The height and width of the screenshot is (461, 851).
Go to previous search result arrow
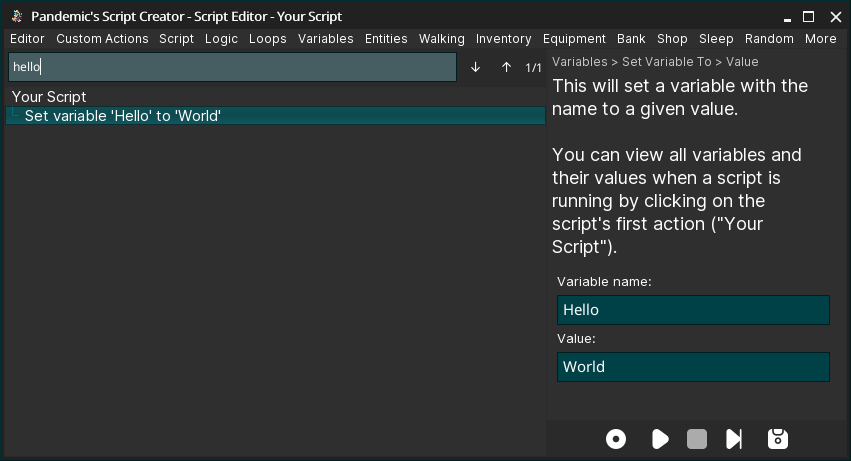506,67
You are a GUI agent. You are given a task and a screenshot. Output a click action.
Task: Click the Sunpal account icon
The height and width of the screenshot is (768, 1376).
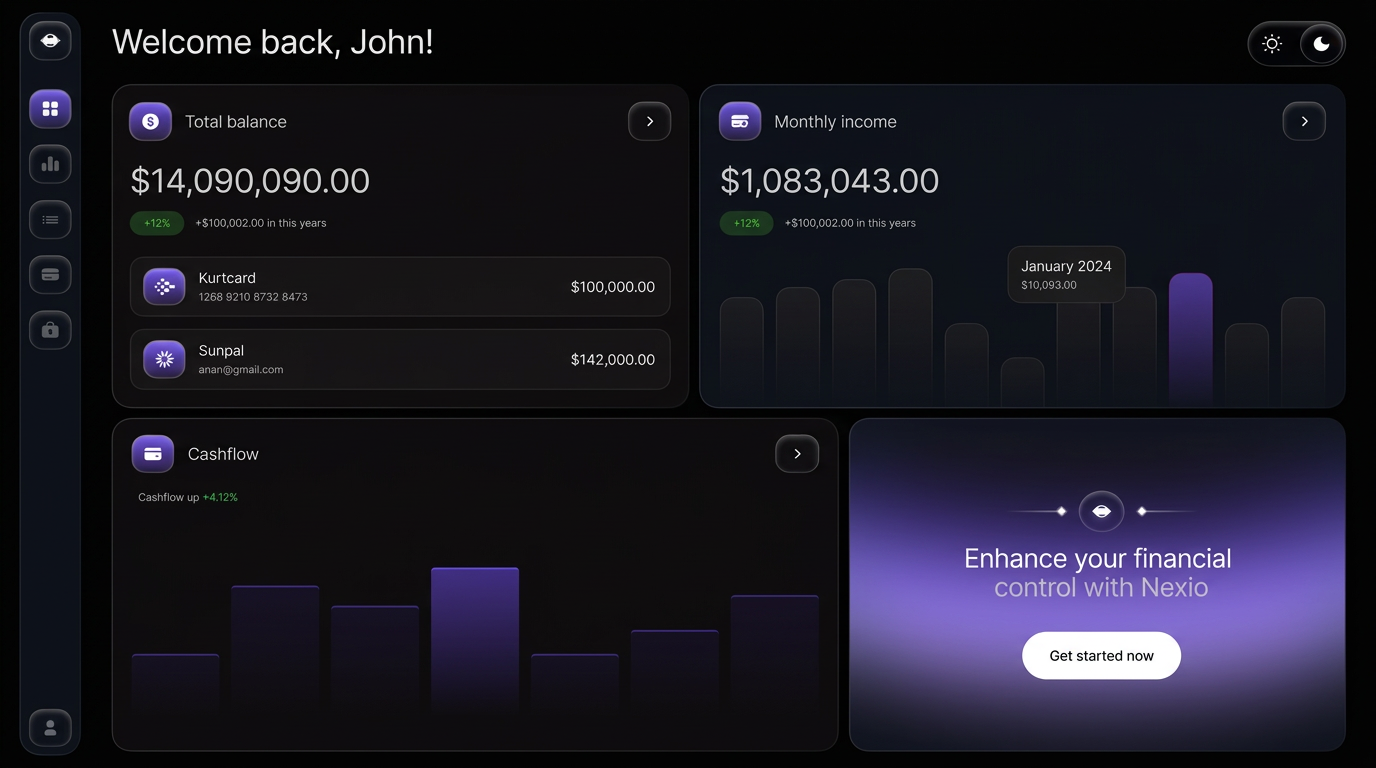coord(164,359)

::::

- _AIM OF THE EXERCISE_: Starting at the line that contains "Go to previous search result arrow", transcribe each line through the last one of the entries above, exactly and without pictures.

- _SOLUTION TO THE PROBLEM_:
Go to previous search result arrow
506,67
You are a GUI agent. You are given a task and a screenshot. Output a click action.
Task: Click the Sunpal account icon
The height and width of the screenshot is (768, 1376).
coord(164,359)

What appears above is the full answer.